[Start of section]

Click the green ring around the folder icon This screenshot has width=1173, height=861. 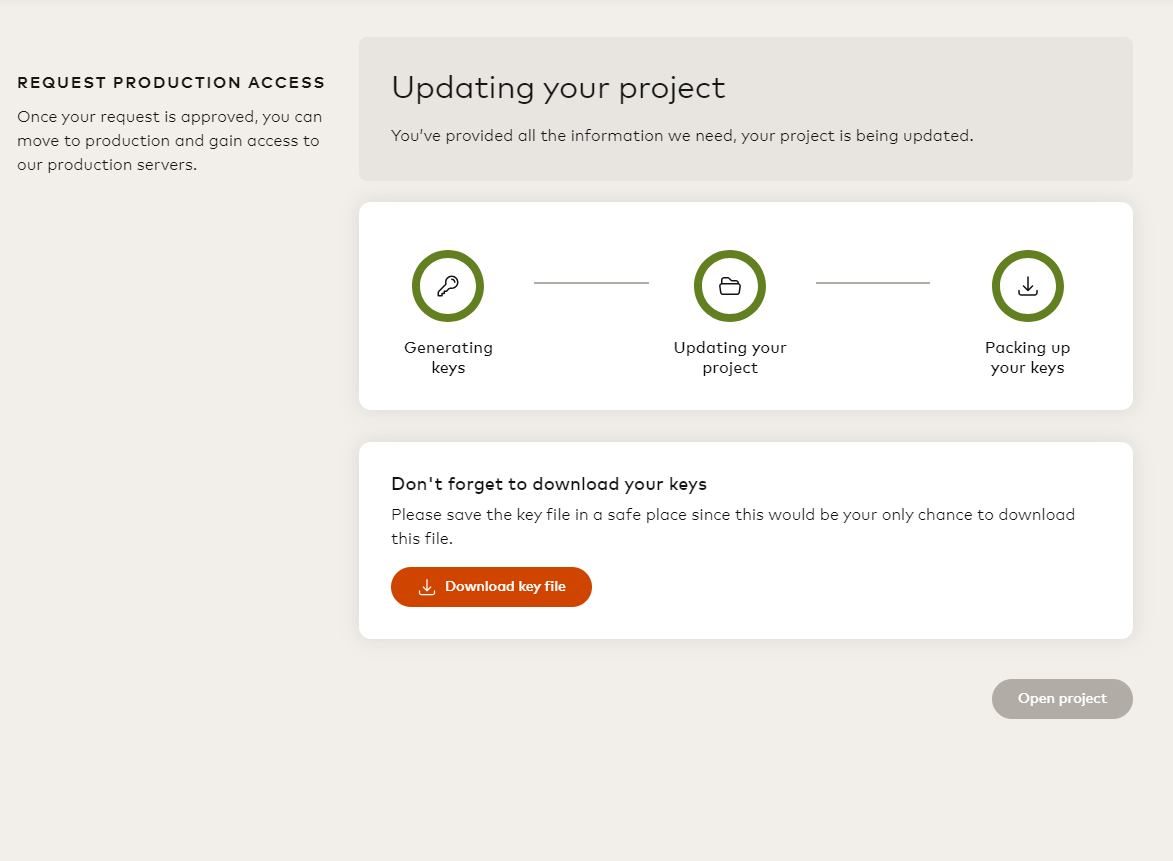(699, 286)
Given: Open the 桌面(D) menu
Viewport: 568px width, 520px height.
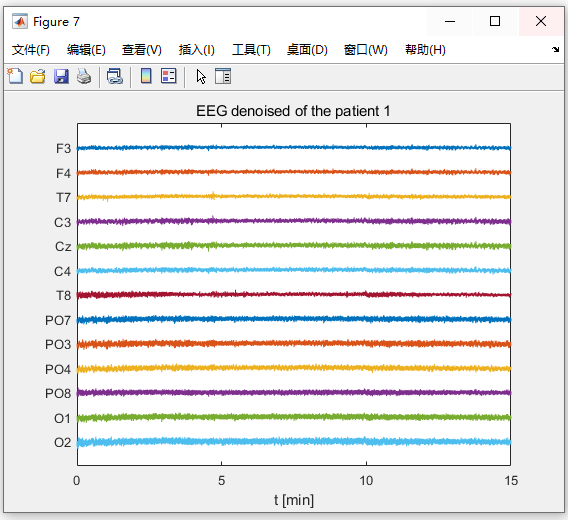Looking at the screenshot, I should (307, 50).
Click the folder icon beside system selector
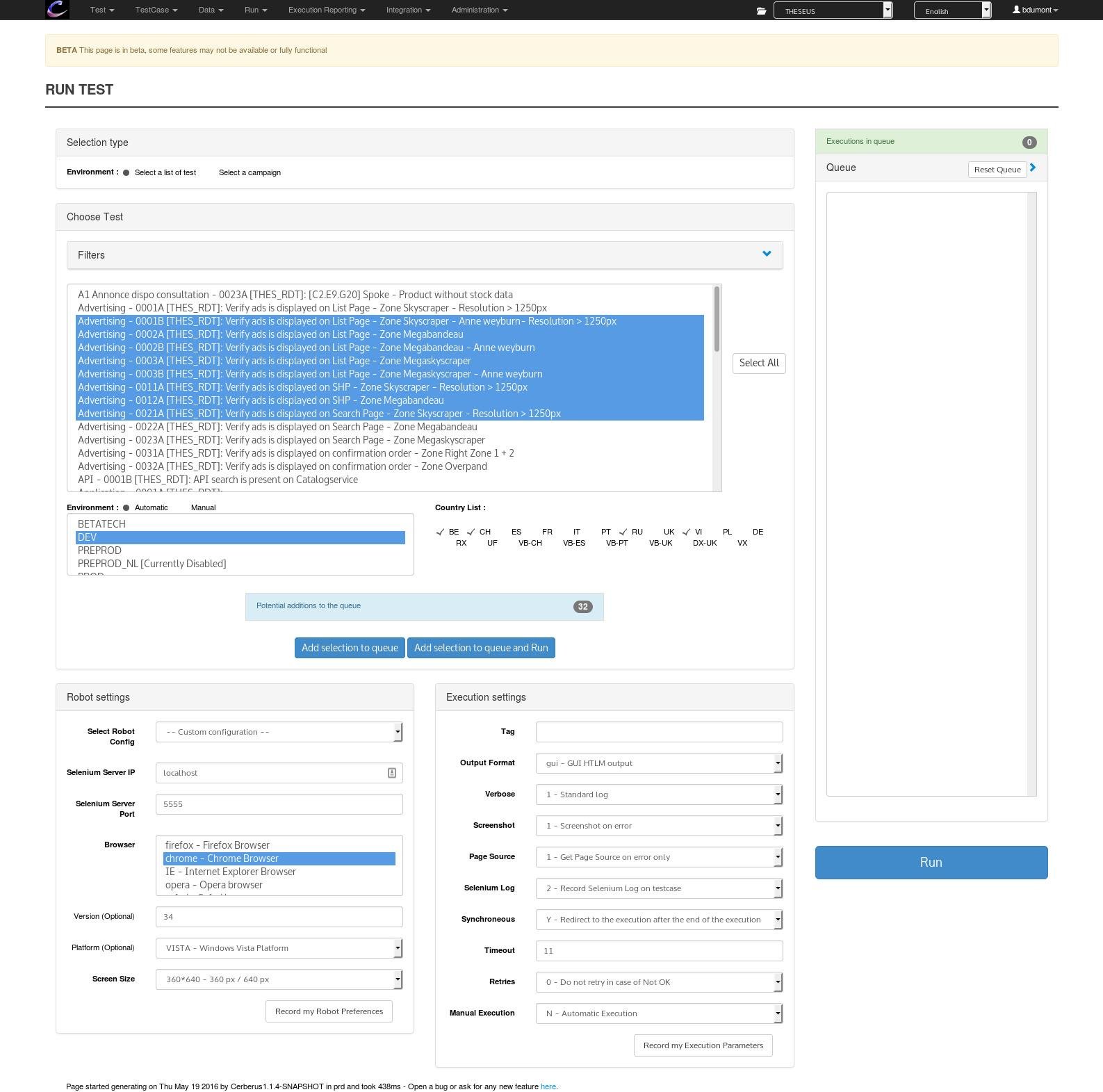Viewport: 1103px width, 1092px height. (761, 11)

[End of section]

- **Activity**: From the line containing "Viewport: 568px width, 520px height." down to the end of the listing above, every line is to be returned exactly, though the pictures are not.

- **Result of the exercise**:
Viewport: 568px width, 520px height.
Looking at the screenshot, I should (307, 50).
Click the folder icon beside system selector
Viewport: 1103px width, 1092px height. (761, 11)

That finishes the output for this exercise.